(Items from a data source)

☆ ☆ ☆ ☆ ☆

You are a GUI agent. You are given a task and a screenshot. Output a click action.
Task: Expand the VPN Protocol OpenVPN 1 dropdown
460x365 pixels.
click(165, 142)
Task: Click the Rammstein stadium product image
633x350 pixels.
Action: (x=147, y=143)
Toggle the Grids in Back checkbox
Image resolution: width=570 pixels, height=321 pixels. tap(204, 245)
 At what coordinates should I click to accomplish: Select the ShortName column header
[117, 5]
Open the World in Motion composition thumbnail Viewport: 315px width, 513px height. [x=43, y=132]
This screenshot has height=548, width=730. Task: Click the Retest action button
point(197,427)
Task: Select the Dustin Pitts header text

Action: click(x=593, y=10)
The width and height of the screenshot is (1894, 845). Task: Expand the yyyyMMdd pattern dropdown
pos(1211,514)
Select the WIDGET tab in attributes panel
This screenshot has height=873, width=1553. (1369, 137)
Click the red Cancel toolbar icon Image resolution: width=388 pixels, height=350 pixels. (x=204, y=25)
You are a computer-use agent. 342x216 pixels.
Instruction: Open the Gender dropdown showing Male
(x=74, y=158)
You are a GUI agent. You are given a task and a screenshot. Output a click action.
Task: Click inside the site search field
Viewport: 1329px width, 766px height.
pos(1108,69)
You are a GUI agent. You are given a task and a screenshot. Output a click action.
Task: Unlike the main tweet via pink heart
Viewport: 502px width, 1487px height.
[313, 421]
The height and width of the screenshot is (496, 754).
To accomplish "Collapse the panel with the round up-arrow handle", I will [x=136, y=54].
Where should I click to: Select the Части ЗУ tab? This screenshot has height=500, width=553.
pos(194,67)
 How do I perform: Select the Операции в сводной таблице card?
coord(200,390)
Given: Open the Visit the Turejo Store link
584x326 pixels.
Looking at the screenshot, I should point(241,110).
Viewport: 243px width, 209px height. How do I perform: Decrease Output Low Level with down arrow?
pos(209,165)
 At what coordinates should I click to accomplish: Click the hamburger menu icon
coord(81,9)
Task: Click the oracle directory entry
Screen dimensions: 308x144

☆ ☆ ☆ ☆ ☆

## Instructions to follow
Go through the data and copy each line exactly as it reads.

## Response
You are a GUI agent. You are given a task and a screenshot. Output a click action.
Task: Expand the VPN Protocol OpenVPN 1 dropdown
460x365 pixels.
click(165, 142)
Task: Click the Rammstein stadium product image
633x350 pixels.
Action: (x=147, y=143)
Toggle the Grids in Back checkbox
Image resolution: width=570 pixels, height=321 pixels. tap(204, 245)
 At what coordinates should I click to accomplish: Select the ShortName column header
[117, 5]
Open the World in Motion composition thumbnail Viewport: 315px width, 513px height. [x=43, y=132]
This screenshot has height=548, width=730. Task: Click the Retest action button
point(197,427)
Task: Select the Dustin Pitts header text

Action: click(x=593, y=10)
The width and height of the screenshot is (1894, 845). Task: Expand the yyyyMMdd pattern dropdown
pos(1211,514)
Select the WIDGET tab in attributes panel
This screenshot has height=873, width=1553. (1369, 137)
Click the red Cancel toolbar icon Image resolution: width=388 pixels, height=350 pixels. (x=204, y=25)
You are a computer-use agent. 342x216 pixels.
Instruction: Open the Gender dropdown showing Male
(x=74, y=158)
You are a GUI agent. You are given a task and a screenshot. Output a click action.
Task: Click inside the site search field
Viewport: 1329px width, 766px height.
pos(1108,69)
You are a GUI agent. You are given a task and a screenshot. Output a click action.
Task: Unlike the main tweet via pink heart
Viewport: 502px width, 1487px height.
[313, 421]
The height and width of the screenshot is (496, 754).
To accomplish "Collapse the panel with the round up-arrow handle", I will [x=136, y=54].
Where should I click to: Select the Части ЗУ tab? This screenshot has height=500, width=553.
pos(194,67)
 How do I perform: Select the Операции в сводной таблице card?
coord(200,390)
Given: Open the Visit the Turejo Store link
584x326 pixels.
Looking at the screenshot, I should point(241,110).
Viewport: 243px width, 209px height. How do I perform: Decrease Output Low Level with down arrow?
pos(209,165)
 At what coordinates should I click to accomplish: Click the hamburger menu icon
coord(81,9)
Task: Click the oracle directory entry
Screen dimensions: 308x144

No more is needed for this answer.